(What you should do): Your task is to show every line in the listing below that includes "agent".

---- Provided records

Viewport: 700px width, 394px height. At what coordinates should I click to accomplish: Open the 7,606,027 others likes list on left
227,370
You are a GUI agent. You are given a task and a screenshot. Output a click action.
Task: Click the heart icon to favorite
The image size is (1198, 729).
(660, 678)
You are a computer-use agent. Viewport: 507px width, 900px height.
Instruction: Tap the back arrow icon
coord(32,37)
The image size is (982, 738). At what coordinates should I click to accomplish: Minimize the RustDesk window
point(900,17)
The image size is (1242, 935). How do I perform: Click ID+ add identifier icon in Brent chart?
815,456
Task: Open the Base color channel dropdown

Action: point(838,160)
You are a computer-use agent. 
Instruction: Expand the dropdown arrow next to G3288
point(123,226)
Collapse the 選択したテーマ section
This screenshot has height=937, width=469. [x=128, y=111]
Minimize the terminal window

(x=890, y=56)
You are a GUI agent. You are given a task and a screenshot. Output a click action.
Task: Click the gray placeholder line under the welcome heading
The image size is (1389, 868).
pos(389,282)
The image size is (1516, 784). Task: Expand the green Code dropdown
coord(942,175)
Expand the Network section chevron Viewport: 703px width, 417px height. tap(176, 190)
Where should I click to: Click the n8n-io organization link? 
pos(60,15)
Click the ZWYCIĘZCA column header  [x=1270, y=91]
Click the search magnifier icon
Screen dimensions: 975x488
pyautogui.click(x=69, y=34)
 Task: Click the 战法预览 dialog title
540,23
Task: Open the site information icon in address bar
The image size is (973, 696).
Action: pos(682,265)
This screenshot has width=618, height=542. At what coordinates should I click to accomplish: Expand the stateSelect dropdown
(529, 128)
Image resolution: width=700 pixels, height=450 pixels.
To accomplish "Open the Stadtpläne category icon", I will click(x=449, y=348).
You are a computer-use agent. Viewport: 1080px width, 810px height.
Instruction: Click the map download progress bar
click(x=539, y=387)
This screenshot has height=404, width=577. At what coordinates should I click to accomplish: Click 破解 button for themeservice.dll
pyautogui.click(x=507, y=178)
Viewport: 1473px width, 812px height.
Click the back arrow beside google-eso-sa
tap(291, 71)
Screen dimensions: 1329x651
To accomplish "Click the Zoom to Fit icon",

--------

(Solution):
You are a GUI agent. You are given a task and a screenshot. Output a click action.
You are a computer-use agent. Viewport: 507px width, 900px height.
You are a computer-use agent. 
You are a GUI agent. You are given a task and a screenshot. Output a click action.
You are a computer-use agent. Viewport: 1080px width, 810px height.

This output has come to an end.